YOUR TASK —
Gather each line in the entries that includes the string "maisons".
═════ THE INPUT ═════
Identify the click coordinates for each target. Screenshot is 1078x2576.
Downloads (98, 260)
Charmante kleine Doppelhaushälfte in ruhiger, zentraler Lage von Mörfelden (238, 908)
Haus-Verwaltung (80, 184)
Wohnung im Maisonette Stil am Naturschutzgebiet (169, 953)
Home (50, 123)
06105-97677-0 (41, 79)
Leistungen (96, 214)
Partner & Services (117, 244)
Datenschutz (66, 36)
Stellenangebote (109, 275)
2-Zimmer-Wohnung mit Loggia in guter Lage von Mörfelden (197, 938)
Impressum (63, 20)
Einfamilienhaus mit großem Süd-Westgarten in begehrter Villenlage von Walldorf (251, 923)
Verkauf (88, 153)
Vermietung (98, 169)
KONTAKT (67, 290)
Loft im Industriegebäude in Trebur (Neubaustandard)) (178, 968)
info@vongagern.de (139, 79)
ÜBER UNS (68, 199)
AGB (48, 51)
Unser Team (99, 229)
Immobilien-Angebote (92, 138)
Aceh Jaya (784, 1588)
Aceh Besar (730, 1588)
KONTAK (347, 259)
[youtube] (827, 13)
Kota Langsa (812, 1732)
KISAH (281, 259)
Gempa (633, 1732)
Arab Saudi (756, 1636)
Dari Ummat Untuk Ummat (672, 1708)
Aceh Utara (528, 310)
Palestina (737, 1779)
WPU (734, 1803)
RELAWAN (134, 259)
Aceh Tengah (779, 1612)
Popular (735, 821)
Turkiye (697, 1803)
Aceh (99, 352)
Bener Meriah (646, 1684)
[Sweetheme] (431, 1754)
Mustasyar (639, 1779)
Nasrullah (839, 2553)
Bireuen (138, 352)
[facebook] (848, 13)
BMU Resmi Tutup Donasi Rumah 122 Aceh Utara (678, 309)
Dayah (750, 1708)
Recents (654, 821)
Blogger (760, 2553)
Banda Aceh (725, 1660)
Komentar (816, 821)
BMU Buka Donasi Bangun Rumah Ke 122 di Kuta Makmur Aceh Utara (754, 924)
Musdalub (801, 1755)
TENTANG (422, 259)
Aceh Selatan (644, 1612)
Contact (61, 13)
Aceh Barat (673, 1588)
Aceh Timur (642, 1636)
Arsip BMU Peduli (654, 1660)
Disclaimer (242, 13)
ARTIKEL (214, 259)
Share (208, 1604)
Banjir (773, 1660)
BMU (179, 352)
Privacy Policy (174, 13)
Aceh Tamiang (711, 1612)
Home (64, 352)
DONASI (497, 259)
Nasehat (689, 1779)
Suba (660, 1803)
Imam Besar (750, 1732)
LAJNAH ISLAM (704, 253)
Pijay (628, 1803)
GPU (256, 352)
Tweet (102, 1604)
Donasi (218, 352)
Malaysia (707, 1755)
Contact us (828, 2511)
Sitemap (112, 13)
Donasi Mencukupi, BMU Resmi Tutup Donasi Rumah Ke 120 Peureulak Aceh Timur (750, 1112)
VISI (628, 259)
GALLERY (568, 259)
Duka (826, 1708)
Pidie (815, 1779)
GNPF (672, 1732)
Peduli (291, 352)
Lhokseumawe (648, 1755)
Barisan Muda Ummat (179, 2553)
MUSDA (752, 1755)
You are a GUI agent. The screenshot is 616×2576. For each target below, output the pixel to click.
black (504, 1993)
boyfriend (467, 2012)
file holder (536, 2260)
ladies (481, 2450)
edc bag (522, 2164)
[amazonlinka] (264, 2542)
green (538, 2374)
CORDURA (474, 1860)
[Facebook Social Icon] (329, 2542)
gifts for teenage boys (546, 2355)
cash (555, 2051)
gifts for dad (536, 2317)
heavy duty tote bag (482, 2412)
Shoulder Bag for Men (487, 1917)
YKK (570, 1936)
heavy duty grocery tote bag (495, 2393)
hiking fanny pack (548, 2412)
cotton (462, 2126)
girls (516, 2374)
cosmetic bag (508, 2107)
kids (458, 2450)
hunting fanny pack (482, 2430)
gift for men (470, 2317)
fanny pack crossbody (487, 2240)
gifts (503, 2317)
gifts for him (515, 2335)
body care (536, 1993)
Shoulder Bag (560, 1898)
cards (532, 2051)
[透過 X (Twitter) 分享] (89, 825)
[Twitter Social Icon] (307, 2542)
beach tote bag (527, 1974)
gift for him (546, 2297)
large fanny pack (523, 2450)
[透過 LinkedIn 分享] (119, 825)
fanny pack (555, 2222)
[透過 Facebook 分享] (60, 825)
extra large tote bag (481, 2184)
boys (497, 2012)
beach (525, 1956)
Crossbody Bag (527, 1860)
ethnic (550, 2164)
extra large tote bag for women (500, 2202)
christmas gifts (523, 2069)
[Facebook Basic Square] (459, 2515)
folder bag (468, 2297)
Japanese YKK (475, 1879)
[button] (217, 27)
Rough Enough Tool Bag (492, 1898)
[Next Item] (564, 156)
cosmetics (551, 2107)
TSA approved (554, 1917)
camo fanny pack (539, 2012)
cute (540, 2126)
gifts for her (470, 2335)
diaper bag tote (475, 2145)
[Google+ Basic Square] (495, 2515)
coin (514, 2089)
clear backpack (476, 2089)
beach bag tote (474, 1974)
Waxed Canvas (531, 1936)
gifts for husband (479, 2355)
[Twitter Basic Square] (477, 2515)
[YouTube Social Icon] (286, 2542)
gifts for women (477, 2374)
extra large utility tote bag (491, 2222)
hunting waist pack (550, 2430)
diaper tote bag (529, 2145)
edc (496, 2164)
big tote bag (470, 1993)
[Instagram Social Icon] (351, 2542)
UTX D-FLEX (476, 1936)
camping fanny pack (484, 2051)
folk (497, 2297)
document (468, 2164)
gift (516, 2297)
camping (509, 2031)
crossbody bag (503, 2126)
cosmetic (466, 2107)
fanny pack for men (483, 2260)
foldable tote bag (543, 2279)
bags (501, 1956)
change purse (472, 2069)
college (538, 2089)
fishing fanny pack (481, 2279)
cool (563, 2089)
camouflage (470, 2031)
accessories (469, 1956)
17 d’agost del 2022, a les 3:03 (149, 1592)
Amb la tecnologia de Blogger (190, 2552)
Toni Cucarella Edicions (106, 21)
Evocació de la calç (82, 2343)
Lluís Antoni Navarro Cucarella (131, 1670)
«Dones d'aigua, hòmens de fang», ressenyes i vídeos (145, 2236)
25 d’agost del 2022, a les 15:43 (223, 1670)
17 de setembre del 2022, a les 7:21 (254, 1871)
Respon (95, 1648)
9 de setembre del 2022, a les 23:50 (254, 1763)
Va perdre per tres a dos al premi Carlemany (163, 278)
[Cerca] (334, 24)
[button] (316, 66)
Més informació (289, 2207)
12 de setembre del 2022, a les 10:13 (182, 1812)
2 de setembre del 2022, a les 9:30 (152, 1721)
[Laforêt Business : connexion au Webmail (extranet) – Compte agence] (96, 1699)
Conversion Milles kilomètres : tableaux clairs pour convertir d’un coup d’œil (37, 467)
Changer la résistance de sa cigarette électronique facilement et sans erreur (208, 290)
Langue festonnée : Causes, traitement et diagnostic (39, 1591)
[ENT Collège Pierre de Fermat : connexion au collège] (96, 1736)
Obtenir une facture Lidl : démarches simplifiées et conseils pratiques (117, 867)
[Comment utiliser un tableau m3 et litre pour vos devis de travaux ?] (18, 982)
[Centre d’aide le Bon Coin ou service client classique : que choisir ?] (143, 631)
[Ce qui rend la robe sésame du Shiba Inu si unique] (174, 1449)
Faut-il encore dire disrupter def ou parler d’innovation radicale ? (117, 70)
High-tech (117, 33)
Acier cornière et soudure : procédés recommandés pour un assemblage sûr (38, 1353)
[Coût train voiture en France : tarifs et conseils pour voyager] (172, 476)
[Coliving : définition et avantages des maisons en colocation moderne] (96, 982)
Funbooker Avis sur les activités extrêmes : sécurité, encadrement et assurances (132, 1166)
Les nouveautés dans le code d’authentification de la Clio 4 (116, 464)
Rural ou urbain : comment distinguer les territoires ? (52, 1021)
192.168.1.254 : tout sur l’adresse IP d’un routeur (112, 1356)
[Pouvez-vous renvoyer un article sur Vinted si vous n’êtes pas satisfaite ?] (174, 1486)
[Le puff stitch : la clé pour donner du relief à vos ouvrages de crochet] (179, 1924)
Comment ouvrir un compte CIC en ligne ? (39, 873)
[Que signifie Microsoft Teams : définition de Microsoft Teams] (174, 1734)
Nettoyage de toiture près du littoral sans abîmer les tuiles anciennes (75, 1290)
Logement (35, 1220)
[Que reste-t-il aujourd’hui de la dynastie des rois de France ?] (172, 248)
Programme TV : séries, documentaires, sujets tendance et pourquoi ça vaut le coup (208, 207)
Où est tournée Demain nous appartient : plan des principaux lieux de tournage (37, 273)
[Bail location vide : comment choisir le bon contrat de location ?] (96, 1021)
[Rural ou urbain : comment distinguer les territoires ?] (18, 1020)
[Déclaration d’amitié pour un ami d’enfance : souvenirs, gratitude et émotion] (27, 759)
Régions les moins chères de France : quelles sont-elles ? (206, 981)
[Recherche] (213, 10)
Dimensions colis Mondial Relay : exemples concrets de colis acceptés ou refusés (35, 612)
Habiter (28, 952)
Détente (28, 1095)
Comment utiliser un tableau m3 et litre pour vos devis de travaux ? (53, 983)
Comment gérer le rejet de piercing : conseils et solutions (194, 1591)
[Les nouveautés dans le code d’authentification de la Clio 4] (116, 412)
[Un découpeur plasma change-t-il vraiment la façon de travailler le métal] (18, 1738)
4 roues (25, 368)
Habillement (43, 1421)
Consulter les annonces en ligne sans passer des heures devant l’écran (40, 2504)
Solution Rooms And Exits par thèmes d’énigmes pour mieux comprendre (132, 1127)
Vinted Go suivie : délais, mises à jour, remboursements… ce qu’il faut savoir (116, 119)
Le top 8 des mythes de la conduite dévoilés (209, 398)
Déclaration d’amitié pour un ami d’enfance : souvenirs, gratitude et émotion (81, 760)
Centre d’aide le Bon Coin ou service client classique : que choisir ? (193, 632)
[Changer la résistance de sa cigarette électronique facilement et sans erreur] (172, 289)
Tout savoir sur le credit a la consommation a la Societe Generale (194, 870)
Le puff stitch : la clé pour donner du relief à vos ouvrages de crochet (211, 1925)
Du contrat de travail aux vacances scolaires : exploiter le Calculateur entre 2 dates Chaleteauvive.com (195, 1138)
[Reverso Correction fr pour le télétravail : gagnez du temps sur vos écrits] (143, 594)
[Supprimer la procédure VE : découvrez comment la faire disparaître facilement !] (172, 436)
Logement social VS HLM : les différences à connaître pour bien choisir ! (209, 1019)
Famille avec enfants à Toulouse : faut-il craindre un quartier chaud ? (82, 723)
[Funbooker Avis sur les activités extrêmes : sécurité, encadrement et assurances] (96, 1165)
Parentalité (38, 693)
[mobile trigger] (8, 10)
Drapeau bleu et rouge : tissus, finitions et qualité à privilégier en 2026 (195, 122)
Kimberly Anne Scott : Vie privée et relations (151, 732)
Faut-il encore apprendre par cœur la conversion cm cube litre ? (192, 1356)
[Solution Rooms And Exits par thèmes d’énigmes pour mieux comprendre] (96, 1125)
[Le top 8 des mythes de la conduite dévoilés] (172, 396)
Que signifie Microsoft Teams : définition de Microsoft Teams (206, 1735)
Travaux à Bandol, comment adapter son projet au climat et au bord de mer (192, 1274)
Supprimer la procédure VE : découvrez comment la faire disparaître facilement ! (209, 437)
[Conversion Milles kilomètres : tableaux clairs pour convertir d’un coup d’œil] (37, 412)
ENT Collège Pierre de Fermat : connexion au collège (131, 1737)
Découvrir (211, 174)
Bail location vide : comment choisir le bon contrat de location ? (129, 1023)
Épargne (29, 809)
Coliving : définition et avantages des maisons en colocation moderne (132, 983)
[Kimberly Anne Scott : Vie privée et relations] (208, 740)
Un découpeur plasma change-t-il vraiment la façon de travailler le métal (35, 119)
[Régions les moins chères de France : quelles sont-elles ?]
═════
EXERCISE RESPONSE —
[Coliving : définition et avantages des maisons en colocation moderne] (96, 982)
Coliving : définition et avantages des maisons en colocation moderne (132, 983)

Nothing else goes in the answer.